I have a few students who each week score 100% on their spelling tests and they are the worst spellers. Their talent is in memorizing! I’ve tried to explain this to parents and have been met with disbelief. A weekly spelling test is a memorization test – not authentic learning.

Some parents eagerly embrace the spelling work and weekly tests. It is familiar to them and something tangible that they can readily measure each week. I’ve stressed that it shouldn’t be used as a barometer of their child’s school performance or success.

At this point, you may wonder why I even use the program. When I wanted to change from our basal reading program to Reading Workshop, I had to fight hard. After hours of persuasive arguments and research, I won, which means the students won! In every great negotiation, you have to leave something on the table to get the most sought after prize. I left spelling on the table.

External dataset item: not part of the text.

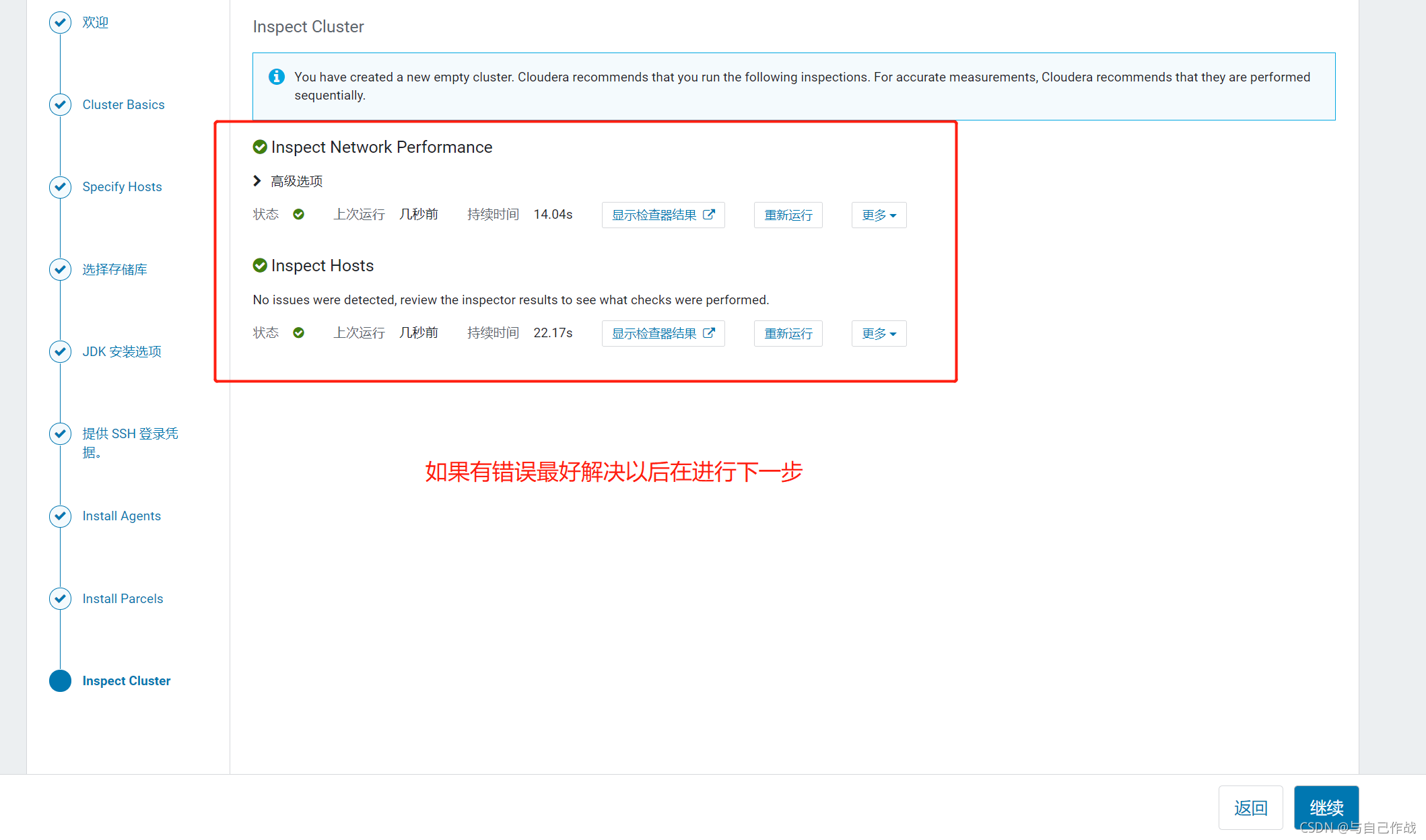
Task: Click the Cluster Basics step check icon
Action: tap(60, 104)
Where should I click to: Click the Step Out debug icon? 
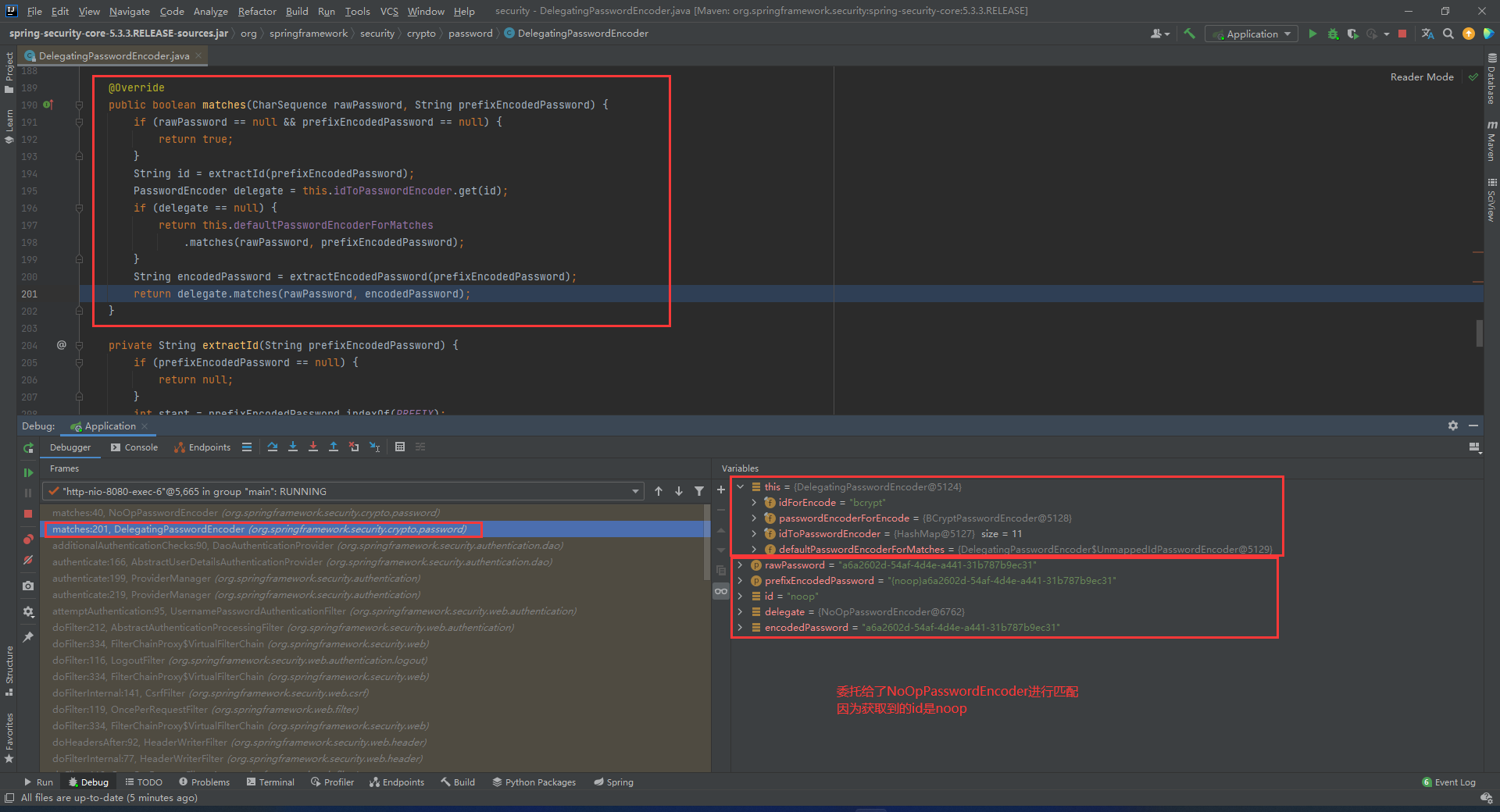334,447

You may ask if I am one of those teachers who embraces “inventive” spelling. The answer is no. I teach spelling all day long, every day. Whenever I am working with students we discuss spelling rules: prefixes, suffixes, root words, doubling rules, vowel diagraphs, etc. Throughout each area of the curriculum, we discuss it and apply it as needed. Each student in my room has learned the dangers of relying on “spell check” on the computer and learned editing skills. When we construct paragraphs, we let the words flow and fix spelling during editing. All of my students keep a handheld spelling ace with them for checking words. We use peer editing to check one another’s work. I’ve taught them the old trick of reading your work backwards since your eye can sometimes miss words that you spelled wrong. Spelling is a part of every lesson.

I envision my students sitting for their SATs and attacking the writing section. I imagine them using the prewriting techniques I’ve taught them to organize their ideas. Then, I envision them constructing their paragraphs. Finally, I see them editing and fixing their spelling. They will successfully compose not because of workbook pages, but because they learned to apply rules innately and in context.